Stored dataset items:
-- -- --
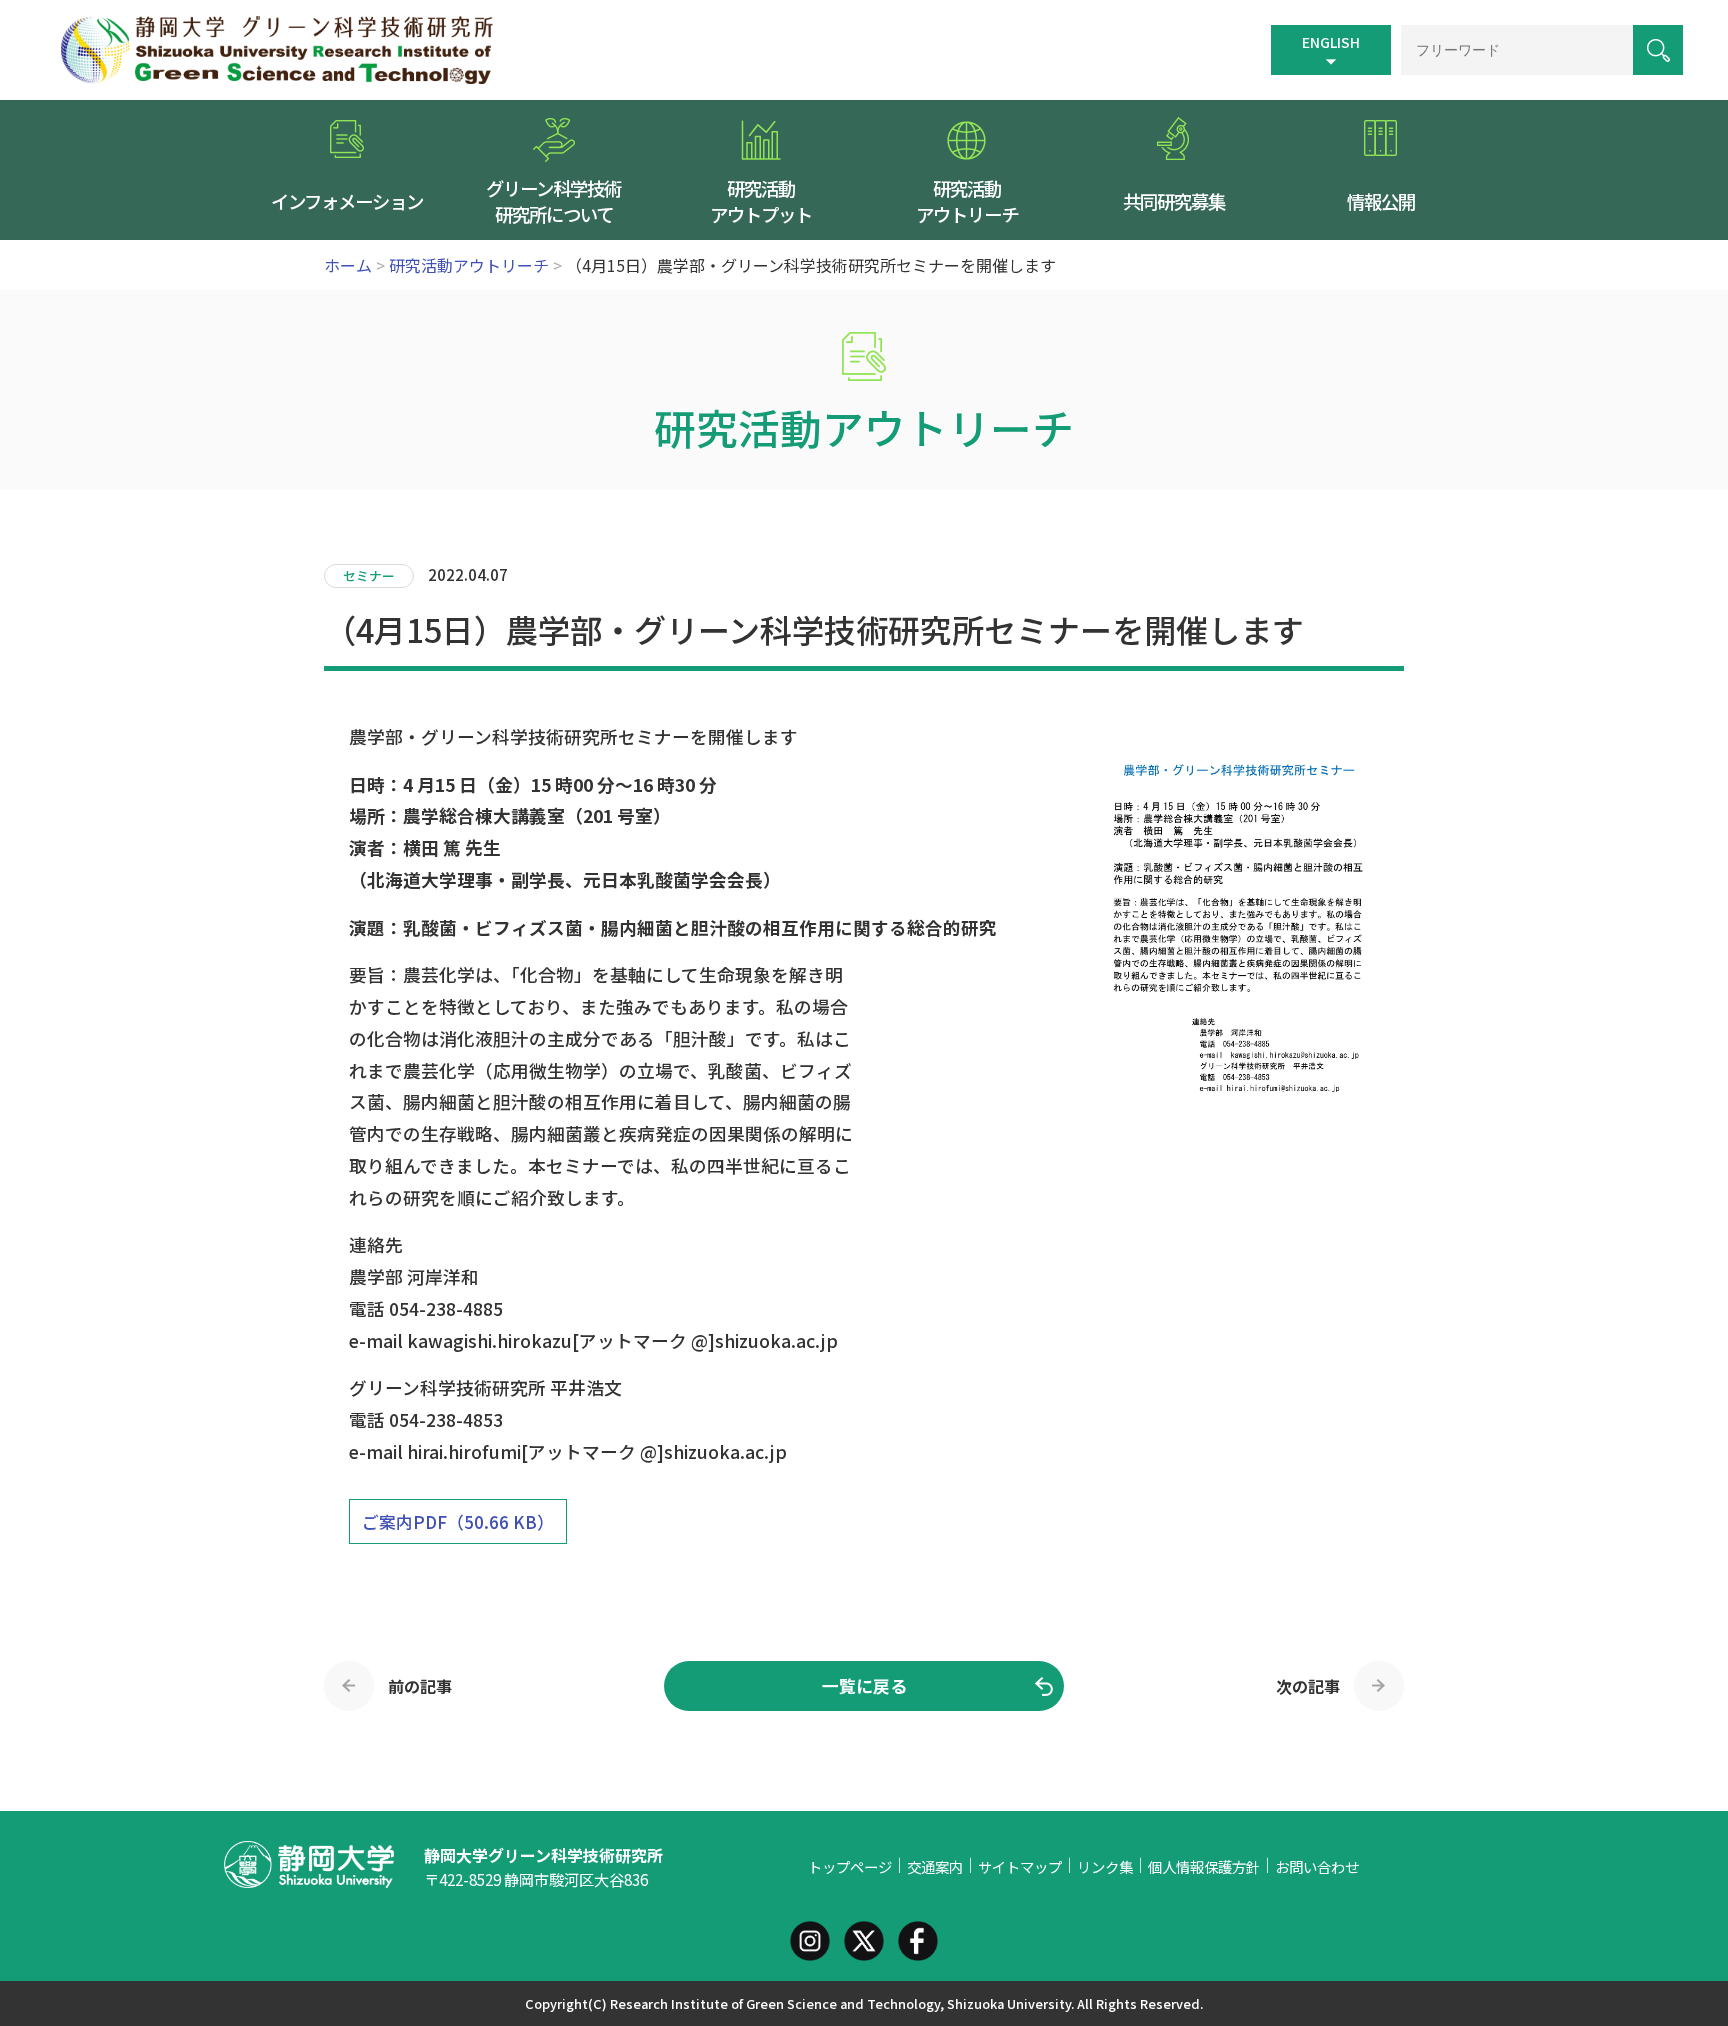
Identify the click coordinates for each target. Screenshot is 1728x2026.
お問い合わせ (1317, 1866)
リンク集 (1105, 1866)
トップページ (850, 1866)
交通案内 (935, 1866)
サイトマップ (1020, 1866)
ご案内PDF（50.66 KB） (458, 1522)
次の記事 (1308, 1686)
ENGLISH (1331, 42)
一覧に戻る (864, 1686)
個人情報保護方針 (1204, 1866)
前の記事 (420, 1686)
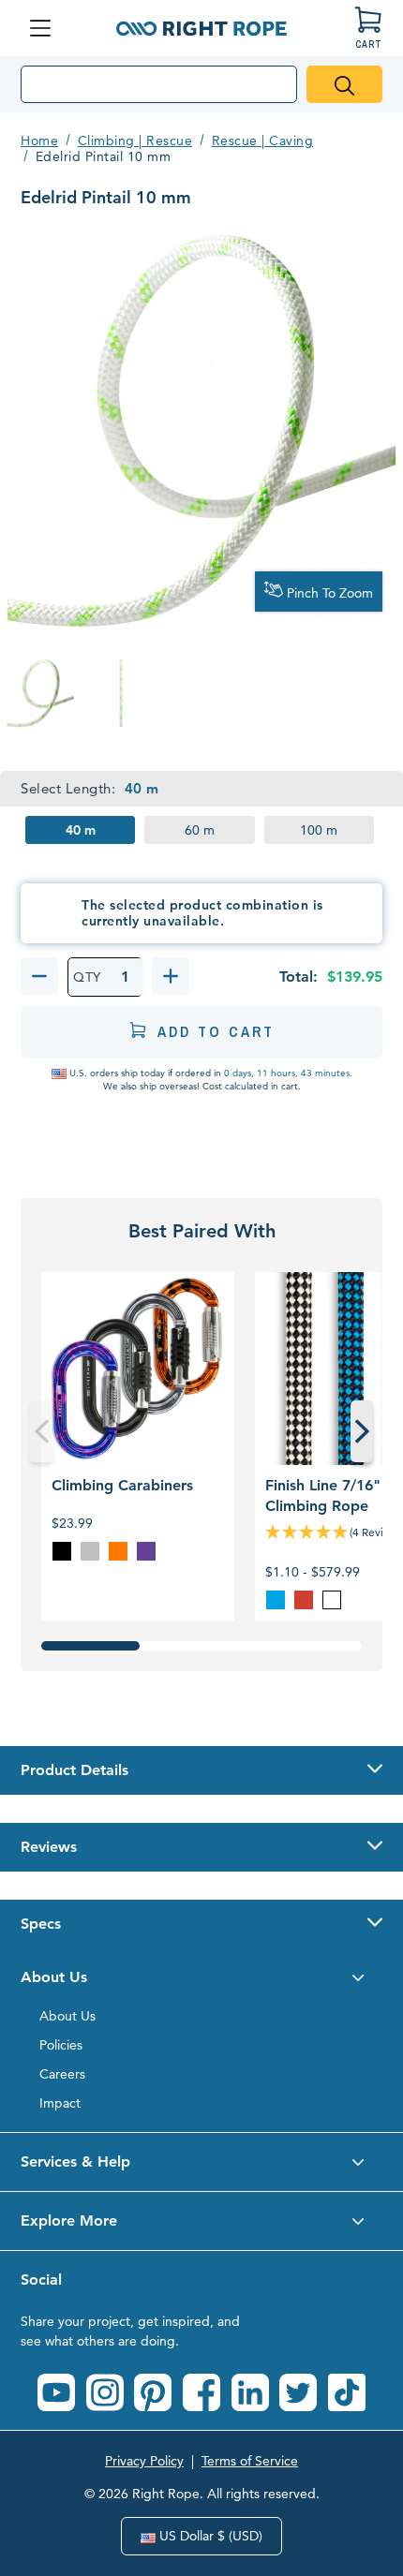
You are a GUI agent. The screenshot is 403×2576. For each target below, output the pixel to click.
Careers (62, 2073)
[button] (201, 1770)
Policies (60, 2044)
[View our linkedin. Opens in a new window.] (250, 2392)
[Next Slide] (362, 1431)
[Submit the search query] (344, 84)
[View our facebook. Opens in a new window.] (201, 2392)
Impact (60, 2103)
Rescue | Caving (263, 140)
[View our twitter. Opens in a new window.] (298, 2392)
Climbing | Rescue (135, 140)
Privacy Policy (144, 2460)
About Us (67, 2015)
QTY (87, 977)
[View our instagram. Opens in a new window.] (105, 2392)
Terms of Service (250, 2460)
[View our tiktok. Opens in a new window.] (347, 2392)
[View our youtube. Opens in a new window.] (56, 2392)
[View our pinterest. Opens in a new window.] (153, 2392)
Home (39, 140)
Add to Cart (216, 1031)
-- -- --
- [TASK DESCRIPTION]: Copy exactly the lines from the one containing "トップページ (850, 1866)" to the end of the records, both included, and leave the pictures out.

- [RESPONSE TO THE TASK]:
トップページ (850, 1866)
交通案内 (935, 1866)
サイトマップ (1020, 1866)
ご案内PDF（50.66 KB） (458, 1522)
次の記事 (1308, 1686)
ENGLISH (1331, 42)
一覧に戻る (864, 1686)
個人情報保護方針 (1204, 1866)
前の記事 (420, 1686)
You are a GUI agent. The screenshot is 403×2576. For each target below, output the pixel to click.
Careers (62, 2073)
[button] (201, 1770)
Policies (60, 2044)
[View our linkedin. Opens in a new window.] (250, 2392)
[Next Slide] (362, 1431)
[Submit the search query] (344, 84)
[View our facebook. Opens in a new window.] (201, 2392)
Impact (60, 2103)
Rescue | Caving (263, 140)
[View our twitter. Opens in a new window.] (298, 2392)
Climbing | Rescue (135, 140)
Privacy Policy (144, 2460)
About Us (67, 2015)
QTY (87, 977)
[View our instagram. Opens in a new window.] (105, 2392)
Terms of Service (250, 2460)
[View our tiktok. Opens in a new window.] (347, 2392)
[View our youtube. Opens in a new window.] (56, 2392)
[View our pinterest. Opens in a new window.] (153, 2392)
Home (39, 140)
Add to Cart (216, 1031)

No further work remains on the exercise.